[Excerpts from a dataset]
--*--

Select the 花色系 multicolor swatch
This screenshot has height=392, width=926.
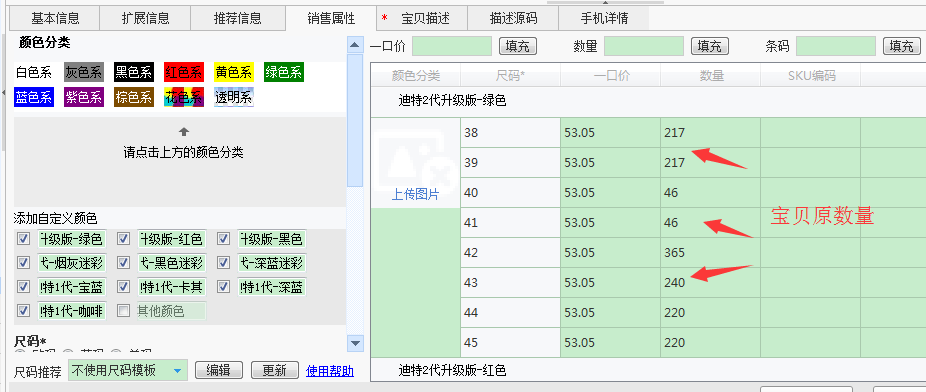(x=184, y=97)
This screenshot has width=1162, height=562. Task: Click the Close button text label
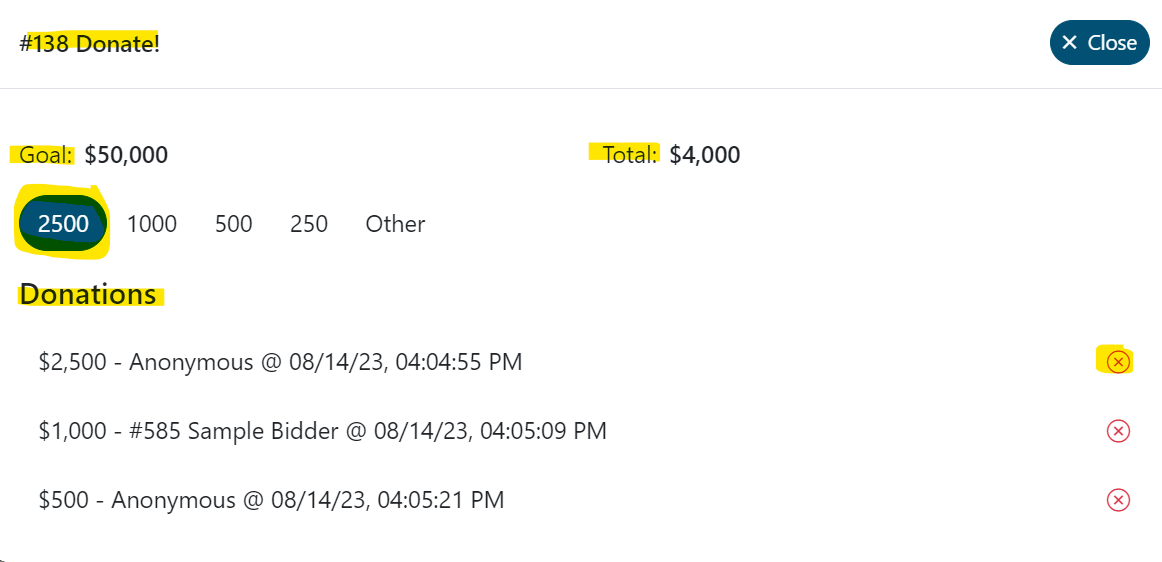[1112, 43]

--*--

▸ THE TASK
Once you reach the line containing "This screenshot has width=1162, height=562.", print it and every line after it exactly, through the end of the entries, without any pictures.

▸ WRITTEN SOLUTION
This screenshot has width=1162, height=562. Task: Click the Close button text label
[1112, 43]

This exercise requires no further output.